Every chapter is different and every chapter is worthwhile. Here is a complete list of the chapters and authors.

Table of Contents

  • The Relationship Between Citizen Information Literacy and Public Information Use. Forest “Woody” Horton Jr.
  • Beyond LMGTFY: Access to Government Information in a Networked World. James A. Jacobs, University of California-San Diego Library, and James R. Jacobs, Stanford University Libraries.
  • Government Resources in the Classroom. Susanne Caro, Maureen and Mike Mansfield Library, University of Montana.
  • The U.S. Government Publishing Office. Miriam A. Drake and Donald T. Hawkins.
  • The Library of Congress. Miriam A. Drake.
  • The National Library of Medicine. Katherine B. Majewski, MEDLARS Management Section, and Wanda Whitney, Reference and Web Services Section, National Library of Medicine.

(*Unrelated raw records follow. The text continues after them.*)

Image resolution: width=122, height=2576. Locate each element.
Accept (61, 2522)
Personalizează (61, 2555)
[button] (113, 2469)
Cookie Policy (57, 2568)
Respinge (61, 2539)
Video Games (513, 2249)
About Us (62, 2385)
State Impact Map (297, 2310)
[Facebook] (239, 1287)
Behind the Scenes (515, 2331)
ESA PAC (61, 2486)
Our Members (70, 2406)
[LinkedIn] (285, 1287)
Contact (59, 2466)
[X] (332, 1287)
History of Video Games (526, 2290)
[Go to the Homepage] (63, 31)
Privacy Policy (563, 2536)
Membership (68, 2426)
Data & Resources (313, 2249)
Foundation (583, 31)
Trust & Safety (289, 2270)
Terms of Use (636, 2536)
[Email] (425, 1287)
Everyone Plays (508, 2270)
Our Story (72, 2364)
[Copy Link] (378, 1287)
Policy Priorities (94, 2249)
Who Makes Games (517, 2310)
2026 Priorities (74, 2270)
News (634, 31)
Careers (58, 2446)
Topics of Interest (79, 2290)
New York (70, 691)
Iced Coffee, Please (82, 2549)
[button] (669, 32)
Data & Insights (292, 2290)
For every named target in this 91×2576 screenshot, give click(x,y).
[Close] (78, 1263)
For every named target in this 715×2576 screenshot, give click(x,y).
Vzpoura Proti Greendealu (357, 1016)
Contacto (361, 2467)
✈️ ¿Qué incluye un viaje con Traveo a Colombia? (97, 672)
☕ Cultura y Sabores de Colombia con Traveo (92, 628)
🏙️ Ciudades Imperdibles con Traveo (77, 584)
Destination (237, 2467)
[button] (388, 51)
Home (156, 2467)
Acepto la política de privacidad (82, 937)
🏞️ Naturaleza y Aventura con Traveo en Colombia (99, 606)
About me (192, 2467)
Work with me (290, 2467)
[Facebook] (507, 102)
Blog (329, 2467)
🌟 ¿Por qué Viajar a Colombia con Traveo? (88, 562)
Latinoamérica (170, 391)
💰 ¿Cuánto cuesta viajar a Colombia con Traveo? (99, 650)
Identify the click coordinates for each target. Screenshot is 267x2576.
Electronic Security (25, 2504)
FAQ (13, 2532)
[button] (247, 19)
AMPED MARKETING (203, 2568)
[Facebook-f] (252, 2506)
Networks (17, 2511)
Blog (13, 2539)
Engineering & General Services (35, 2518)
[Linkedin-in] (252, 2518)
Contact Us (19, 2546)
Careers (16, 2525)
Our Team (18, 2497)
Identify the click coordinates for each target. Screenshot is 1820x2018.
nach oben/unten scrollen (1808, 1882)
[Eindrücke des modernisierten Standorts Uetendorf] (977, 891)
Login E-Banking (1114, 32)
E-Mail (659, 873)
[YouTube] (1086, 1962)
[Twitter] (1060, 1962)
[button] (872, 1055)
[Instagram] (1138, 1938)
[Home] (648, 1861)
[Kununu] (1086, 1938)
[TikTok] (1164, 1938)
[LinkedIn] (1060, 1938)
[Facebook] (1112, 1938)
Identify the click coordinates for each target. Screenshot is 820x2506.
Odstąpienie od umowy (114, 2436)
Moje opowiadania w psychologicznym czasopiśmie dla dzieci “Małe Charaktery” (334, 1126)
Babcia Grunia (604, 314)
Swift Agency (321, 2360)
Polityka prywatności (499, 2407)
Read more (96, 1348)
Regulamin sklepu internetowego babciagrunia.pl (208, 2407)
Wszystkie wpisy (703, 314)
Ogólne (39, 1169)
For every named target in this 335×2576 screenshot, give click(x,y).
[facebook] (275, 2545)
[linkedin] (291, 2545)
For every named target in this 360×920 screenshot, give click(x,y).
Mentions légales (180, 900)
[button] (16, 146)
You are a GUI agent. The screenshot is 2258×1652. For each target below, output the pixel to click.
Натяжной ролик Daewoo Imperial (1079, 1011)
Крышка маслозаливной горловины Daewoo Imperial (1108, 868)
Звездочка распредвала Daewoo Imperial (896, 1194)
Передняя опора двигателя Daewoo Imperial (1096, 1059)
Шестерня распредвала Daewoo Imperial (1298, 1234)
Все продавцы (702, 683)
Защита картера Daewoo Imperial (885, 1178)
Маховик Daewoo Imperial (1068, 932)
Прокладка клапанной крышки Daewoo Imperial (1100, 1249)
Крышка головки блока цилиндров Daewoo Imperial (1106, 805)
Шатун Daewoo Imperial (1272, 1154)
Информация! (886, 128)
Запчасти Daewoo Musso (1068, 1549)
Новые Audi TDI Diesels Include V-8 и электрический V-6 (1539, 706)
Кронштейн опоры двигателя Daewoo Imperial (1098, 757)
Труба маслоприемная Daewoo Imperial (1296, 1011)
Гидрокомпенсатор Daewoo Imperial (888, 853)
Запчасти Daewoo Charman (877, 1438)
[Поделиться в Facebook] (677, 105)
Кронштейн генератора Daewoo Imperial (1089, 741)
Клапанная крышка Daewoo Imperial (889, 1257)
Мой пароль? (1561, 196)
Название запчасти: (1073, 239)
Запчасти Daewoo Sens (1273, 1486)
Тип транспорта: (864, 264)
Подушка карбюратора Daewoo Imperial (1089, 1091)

  • The Department of Energy Office of Scientific and Technical Information, Part 1: Extending the Reach and Impact of DOE Research Results. Brian A. Hitson and Peter M. Lincoln, Department of Energy Office of Scientific and Technical Information.
  • The Department of Energy Office of Scientific and Technical Information, Part 2: Bringing the World’s Research to DOE. Brian A. Hitson and Peter M. Lincoln, Department of Energy Office of Scientific and Technical Information.
  • NASA’s Scientific and Technical Information for a Changing World. Lynn Heimerl, NASA STI Program.
  • The National Technical Information Service: Public Access as a Driver of Change. Gail Hodge, Ha (Information International Associates).
  • Federal Statistics Past and Present. Mark Anderson, Michener Library, University of Northern Colorado.
  • Agricultural Information and the National Agricultural Library. Marianne Stowell Bracke, Purdue University Libraries.
  • Hidden Government Information. Miriam A. Drake.
  • The Future Is Open. Barbie E. Keiser, Barbie E. Keiser, Inc.